BITCHINEST BAD GIRL By Debra Devi
“Lord,” Smith’s niece and backup dancer Ruby Walker recalled in an interview with biographer Chris Albertson, “Bessie’s piano player almost fainted. When she said ‘shit’ it just sounded so much nastier . . . like when she said ‘kiss my black ass.’ I don’t think no one could say it nastier than Bessie.” (Hear the entire interview on Bessie Smith: The Complete Recordings, Vol. 5.) Smith was incapable of Uncle Tom-ing, but that didn’t stymie her career. She became the world’s highest-paid black entertainer. Smith’s troupe criss-crossed the U.S. in a custom railroad car,
dazzling audiences at packed engagements and partying after hours at black-owned speakeasies called “buffet flats.” These provided food and lodging for traveling African-Americans -- barred from segregated hotels -- plus a freewheeling buffet of booze, drugs, hookers and sex shows. All in private apartments, or “flats.” By 1927, at Prohibition’s height, a newspaper article titled “Buffet Flat Solves Many of High Society’s Drinking Problems” estimated there were around 10,000 buffet flats operating in Manhattan and Brooklyn, and thousands more in Chicago and Detroit. Buffet flats also served as banks for the African American community’s most respectable citizens—the porters that staffed George Pullman’s sleeper rail cars. Pullman porters were better paid than most African Americans at the time, but they were constantly traveling and needed to safely deposit their earnings. During layovers in cities like New York and Detroit, porters banked with the buffet flat madams. “If you were carrying a lot of money,” a retired porter told Albertson, “you would leave it with these women rather than have it in your pocket.” Buffet flats were also safe havens for the worshipful drag queens tagging Bessie Smith’s tours like glittery Deadheads. As Ruby Walker explained, “A buffet flat is nothing but faggots and bull daggers. Everything, everybody that was in ‘the life.’ Buffet means everything goes on. They had a faggot that was so great that people used to come there just to watch him make love to another man. He’d give him a tongue bath and by the time he got to the front of that guy he was shaking like a leaf. People would pay good just to see him do his act.” One night, Ruby and Bessie were at a buffet flat with “three girls, myself, and one gay fellow. We all got to drinking and having this ball and all the sudden Bessie said, ‘Oh shit, stop all this motherfucking around and let’s get naked and be ourselves.’ Well, we had one full-size bed and everybody got in that bed. Talk about knowing what to do, there was three girls, and Bessie and I and the landlady -- that’s six. Do you know that cat went through the whole crowd? And got up and walked like a man! She said, ‘I’ve had my ball, now I’m gonna call up my husband.’” Smith immortalized a buffet flat she and Ruby partied at in Detroit in “Soft Pedal Blues.” The pianist is using the soft pedal, because the madam doesn’t want to be busted for keeping the party going all night.

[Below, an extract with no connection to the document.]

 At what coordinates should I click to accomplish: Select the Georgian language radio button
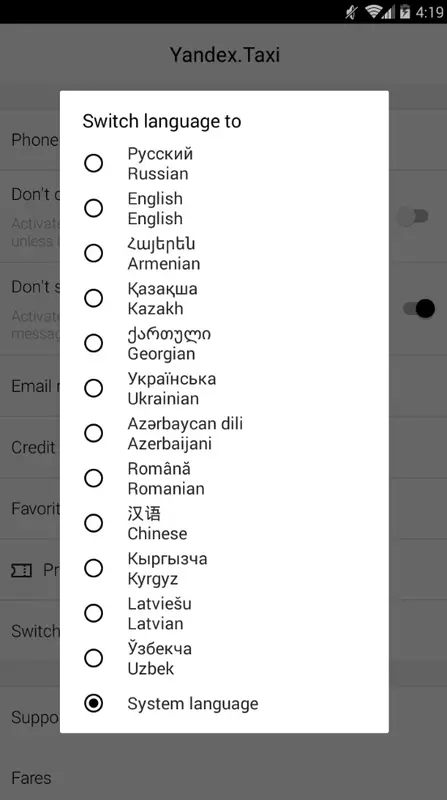click(x=93, y=343)
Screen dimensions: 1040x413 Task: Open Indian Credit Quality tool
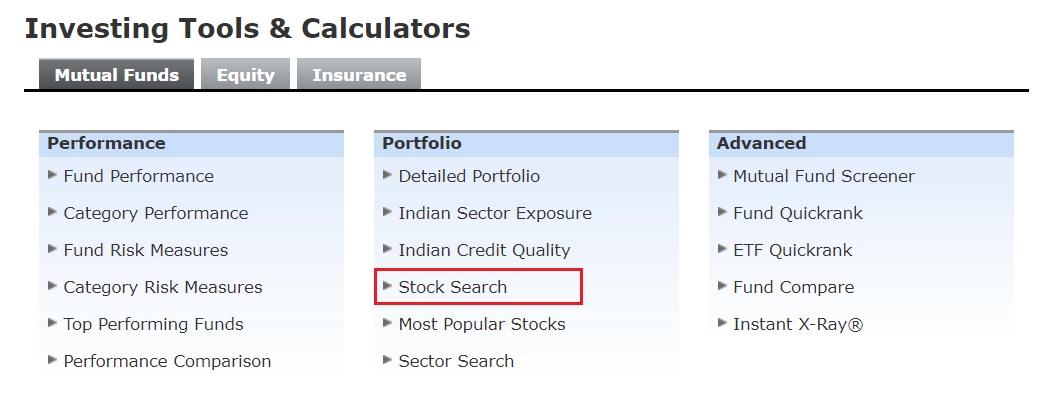tap(484, 250)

There’s a lady in our neighborhood who runs a buffet flat And when she gives a party, she knows just what she’s at You give a dance, say Friday night, that was to last till one But when the time was almost up, the fun had just begun
She walks into the room, and yells to the crowd “Have all the fun, ladies and gentlemen, but don’t make it too loud!” Smith stops short of describing exactly what went on at the flat, beyond singing:
I’m drunk and full of fun, go and spread the news I’ve got them soft pedal blues Bessie Smith’s creepy husband and self-styled manager, Jack Gee, claimed to despise her libertine “showfolk” lifestyle, although he had no problem with the gifts and money Smith lavished on him. Gee would periodically get on his high horse and leave the tour, so Smith took up with her handsome musical director, Fred Longshaw, although the affair would end whenever Gee returned. The whole troupe was scared of Gee. He would walk into Smith’s dressing room and knock her down -- but she wouldn’t stay down long. “She would get up and say, ‘Oh, you motherless bastard!’ and beat him,” Ruby recalled. “One time she took his gun and shot at him. Jack had been laying up with this gal so Bessie grabbed Jack’s gun, but first she took the gal and beat her up and threw her on the track. Jack jumped off the train and ran up the track. Bessie emptied his gun shooting after him and never hit him once. Well, she didn’t really want to hit him,” Ruby added, laughing. Smith’s next lover was Lillian Simpson, a school chum of Ruby’s who had joined the show as a dancer. One night Smith embarrassed Simpson by kissing her in front of Ruby. When Simpson pulled away, Smith said, “The hell with you, bitch. I got twelve women on this show and I can have one every night if I want to. Now don’t say another word to me while you’re on this show.” Being shunned was more than Simpson could bear. She tried to gas herself in her hotel room, but Bessie and Ruby broke in and rescued her. Simpson left the tour and Bessie began seeing another dancer. Smith’s husband couldn’t rein her in, but he took her money and used it to produce a show for light-skinned beauty Gertrude Saunders. When Smith found out, she “cried like her heart would break,” according to Ruby. Smith’s sadness soon turned to rage, however. Courtney Love may have thrown a shit fit when indie folksinger Mary Lou Lord claimed Kurt Cobain had a thing for her -- but Smith tracked Saunders down in New York, beat her up and left her unconscious on the sidewalk. Smith was arrested and forced to pay a fine. After another decade of recording, performing, and hard-partying, the Empress of the Blues died at 43 of injuries suffered in a car accident outside Clarksdale, Mississippi. Some have claimed
she died because the nearest hospital refused to admit a black woman, but in actuality two ambulances arrived at the scene around the same time -- one from a black hospital and one from a white hospital. According to a surgeon coming home from a fishing trip who had pulled over to help Bessie, her right side was crushed and her right arm was almost completely severed. She never regained consciousness and died at G.T. Afro-American Hospital in Clarksdale. Although her funeral was attended by over 7,000 people, Smith’s grave remained unmarked for years because Gee kept pocketing the money for her tombstone. Another hard-living blues-woman with a riveting voice, Janis Joplin, saw to it that Bessie finally got her marker in 1970. She may have had a rotten husband, but The Empress of the Blues was loved and admired worldwide. “I believe there are only two truly regal women in this world,” Prince Charles of Wales once said, “my mother and Bessie Smith.”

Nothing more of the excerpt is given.